Problem description >>
Which lines hold the word "agent"? Copy each of them from the material.

** Dataset extract follows **

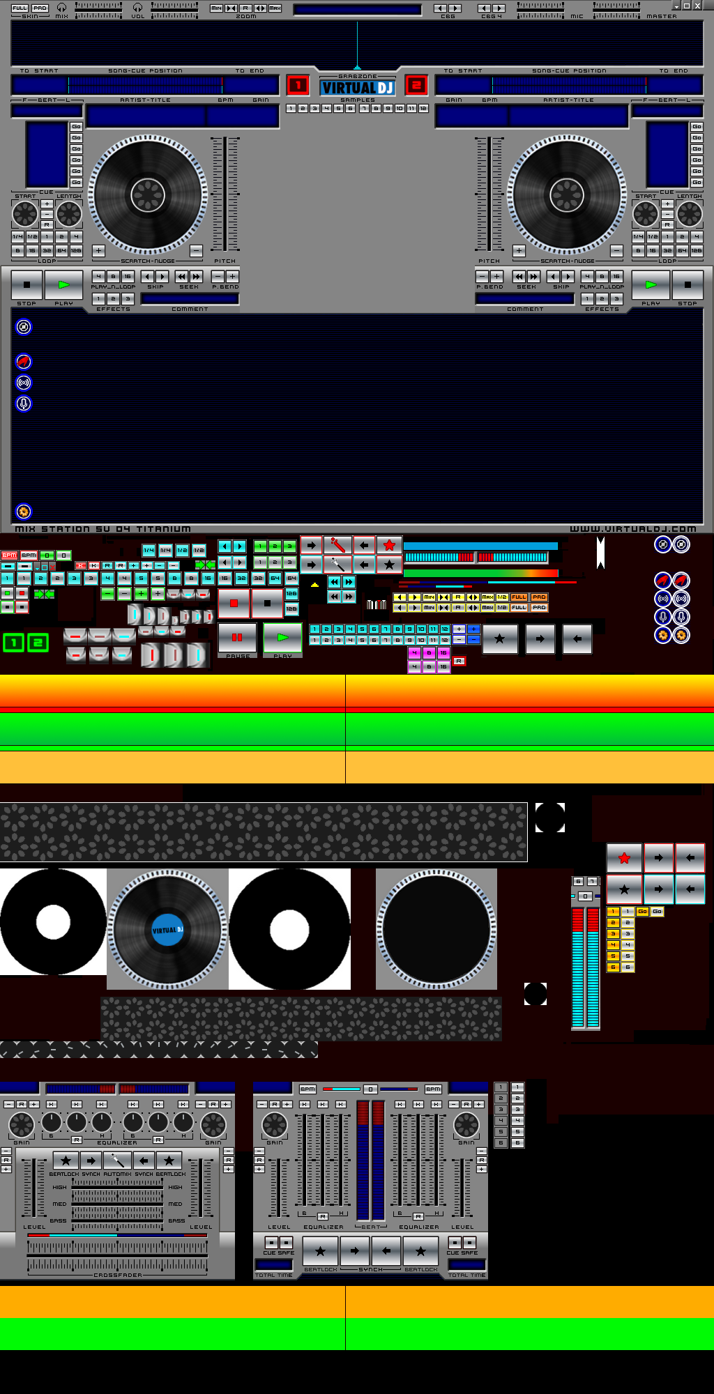Click the left Synch arrow beside Automix
714x1394 pixels.
(x=91, y=1161)
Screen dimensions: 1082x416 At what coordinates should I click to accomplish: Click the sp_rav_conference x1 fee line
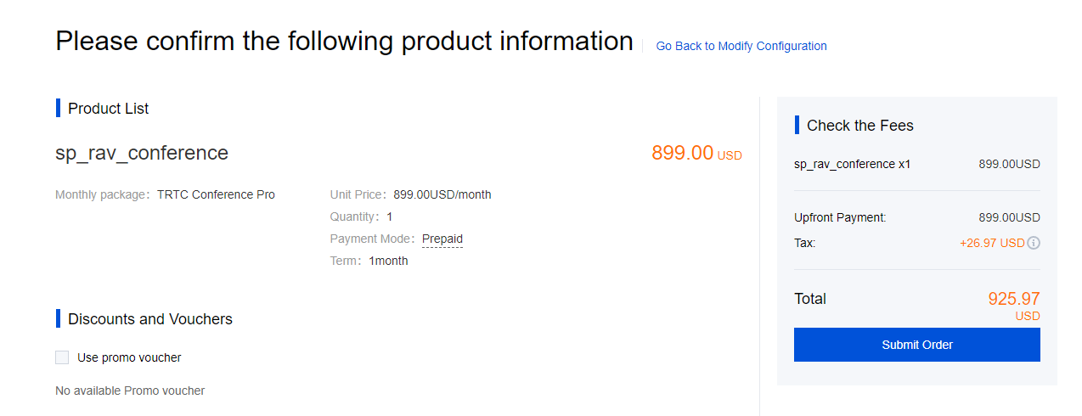[x=852, y=164]
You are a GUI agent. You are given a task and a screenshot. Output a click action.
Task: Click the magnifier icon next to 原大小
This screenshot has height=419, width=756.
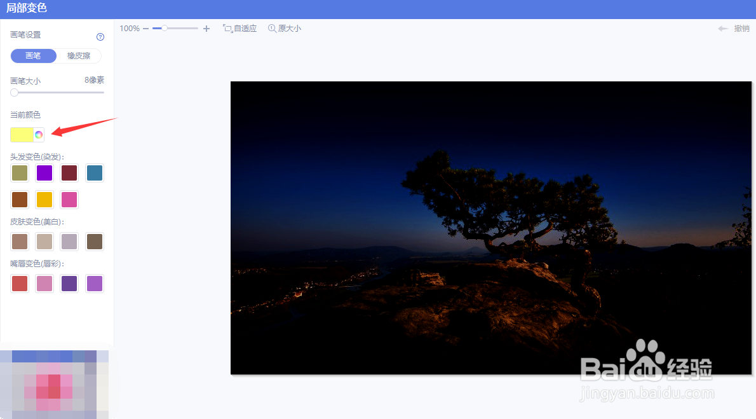click(x=271, y=28)
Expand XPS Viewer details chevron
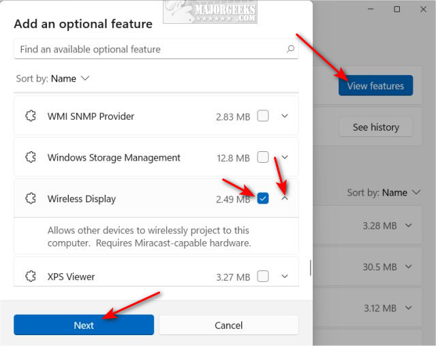Viewport: 436px width, 346px height. pos(285,277)
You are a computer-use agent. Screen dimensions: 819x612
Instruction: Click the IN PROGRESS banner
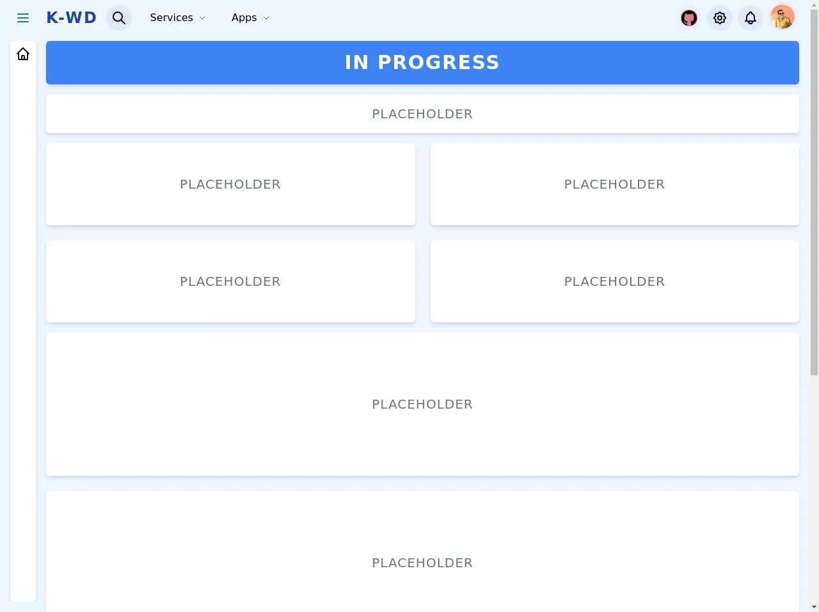pos(422,63)
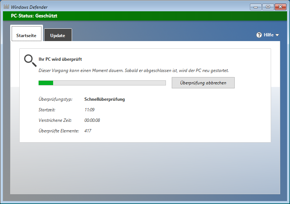Close the Windows Defender window

click(x=280, y=7)
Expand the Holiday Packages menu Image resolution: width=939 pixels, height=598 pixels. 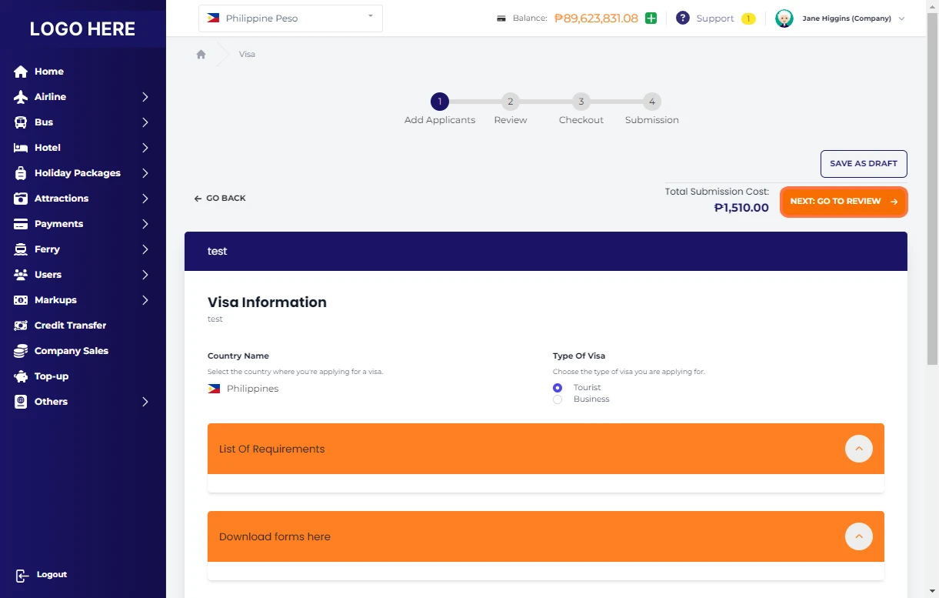[x=82, y=173]
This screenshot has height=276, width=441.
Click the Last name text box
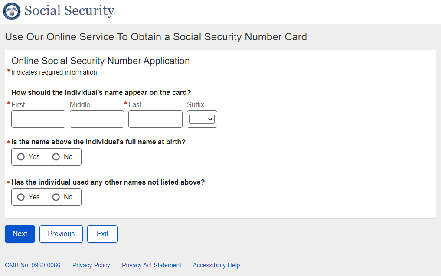coord(155,119)
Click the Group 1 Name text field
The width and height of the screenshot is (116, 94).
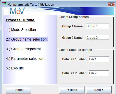(97, 26)
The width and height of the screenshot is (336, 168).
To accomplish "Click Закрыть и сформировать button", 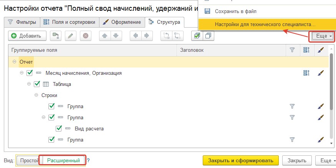I will click(241, 160).
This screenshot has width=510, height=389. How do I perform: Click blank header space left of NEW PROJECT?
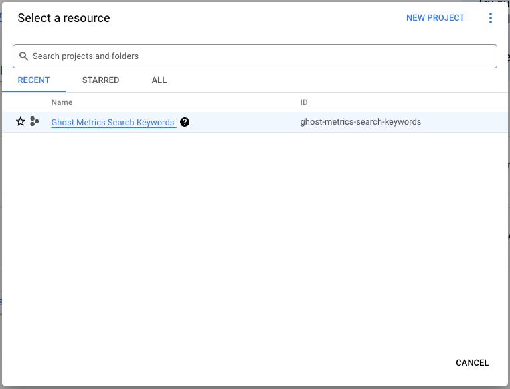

** End of Dataset extract **

Exercise solution >>
You are a GUI agent. You are given a task and a screenshot. Output a click action.
You are a computer-use agent. Screen dimensions: 819x612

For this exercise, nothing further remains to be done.